- Born: 3 May 1926 Gora pri Komendi, Kingdom of Serbs, Croats and Slovenes (now in Slovenia)
- Died: 14 January 2009 (aged 82) Kamnik, Slovenia
- Occupations: writer and editor
- Writing career
- Notable works: Draga moja Iza, V sedemnajstem, V tem mesecu se osipa mak
- Notable awards: Levstik Award 1969 for V tem mesecu se osipa mak

= Ivo Zorman =

Ivo Zorman (3 May 1926 – 14 January 2009) was a Slovene writer and editor. He wrote short stories and novels as well as radio plays.

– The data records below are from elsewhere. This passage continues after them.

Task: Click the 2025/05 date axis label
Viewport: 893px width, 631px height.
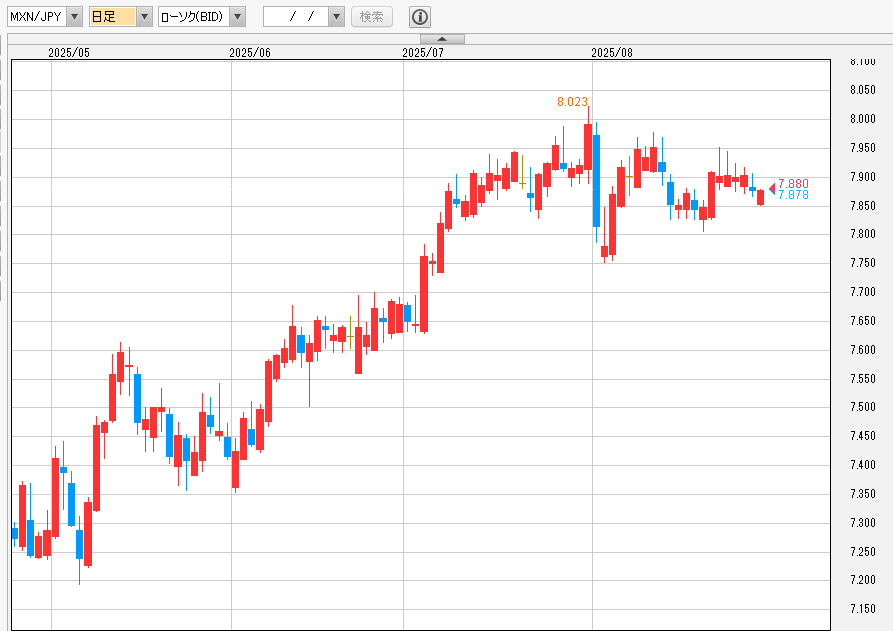Action: pyautogui.click(x=69, y=52)
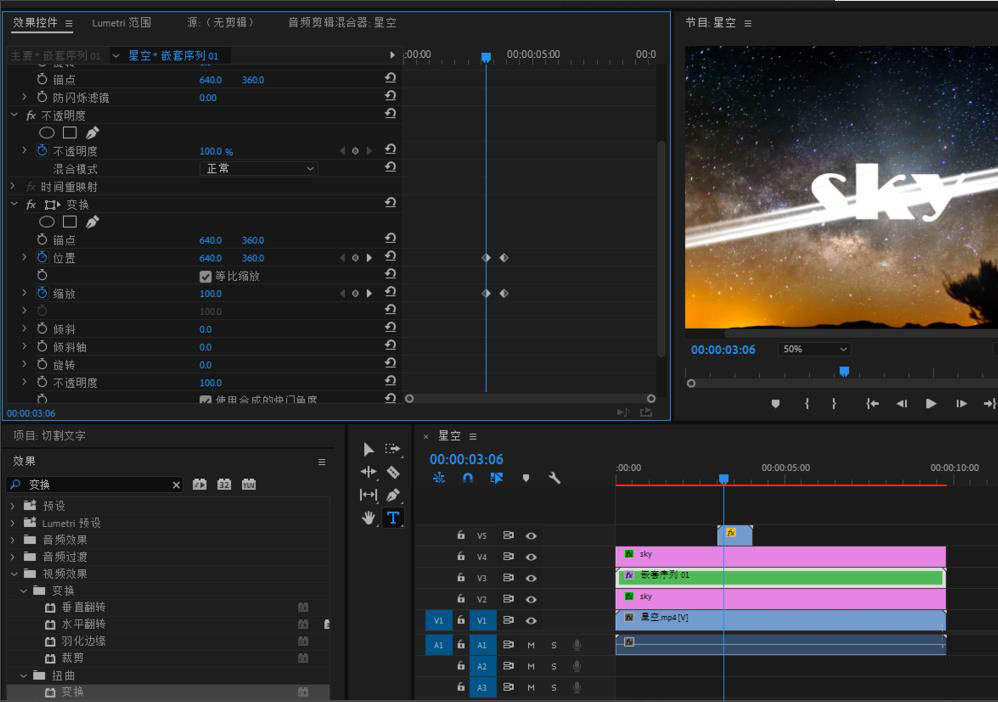Uncheck the 等比缩放 checkbox

(206, 276)
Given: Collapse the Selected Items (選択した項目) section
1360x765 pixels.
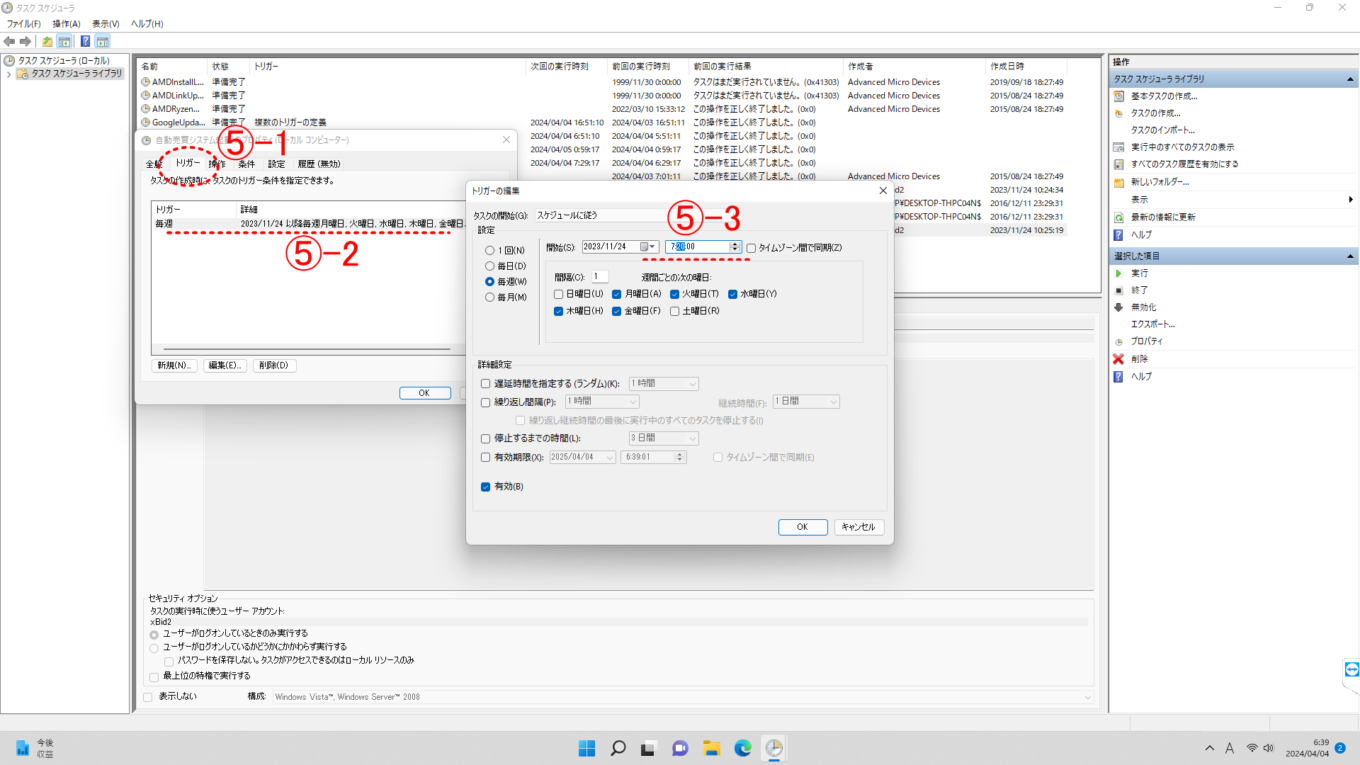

Zorman was born in the village of Gora near Komenda in central Slovenia in 1926. He went to school in Ljubljana and as a young man participated in the Slovene resistance and joined the Partisans. After the war he worked as a teacher for a while and then an editor until his retirement in 1977. He often used themes from his experiences in the war in his work. One of his best-known novels is Draga moja Iza (Μy Dear Iza) which was made into a film in 1979. He died in Kamnik in 2009.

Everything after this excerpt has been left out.